Which is better, civil disobedience or voting?

I posted the following response to a Coffee Party article on civil disobedience and voting.  A commentator claimed that corruption was preventing people from voting.

Corruption is not excluding people from voting, individual voters are excluding themselves. When we have turnouts of less than 50% in 2010 the no shows have only themselves to blame. I often wonder how many who protested in Madison had voted. How many of those who signed the repeal petition in Wisconsin will actually show up for the recall election? Turnout in 2012 was low because too many stayed away because President Obama wasn't "perfect". If you're going to wait for the "perfect" candidate, you are going to let other people vote in some very imperfect people.

Rules of democracy - 1) show up to vote; 2) vote for who you believe in, even if you have to write some body in; 3) show up to vote; 4) the only vote thrown away is the vote not cast; 5) show up to vote!

Also make your voice known to the media; not just in the letters section. If a reporter claims, for instance, that Gingrich "won" in Georgia, email the reporter that only 6% of the eligible voters cast their vote for Gingrich in the Republican primary. If a reporter claims that someone won in a "landslide", email him or her that that someone received the vote of only 1/3 of the eligible voters. If we get more accurate reporting that show how thin the support of the "winners" is, maybe we'll get more people saying, "OMG, if I had only voted!"

Be your own little get-out-the-vote campaigner. On election day or the day before, drop off a home-made flyer at every house on your block. Be non-partisan. Make up a few catchy slogans like "Democracy counts on your vote to work".

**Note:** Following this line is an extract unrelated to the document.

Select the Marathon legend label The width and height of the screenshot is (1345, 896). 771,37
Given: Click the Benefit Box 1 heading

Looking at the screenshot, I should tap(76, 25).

Finally, be sure to show up to vote!

After I wrote the above I thought about how representative civil disobedience and voting are compared to each other.  If 1,000 people show up for a demonstration in a town of 200,000, how representative are they of the other 199,000?  If 60,000 people vote on election day, aren't they more representative of the 200,000 than the 1,000?  Talk about the 1%, the 1,000 are only a half percent!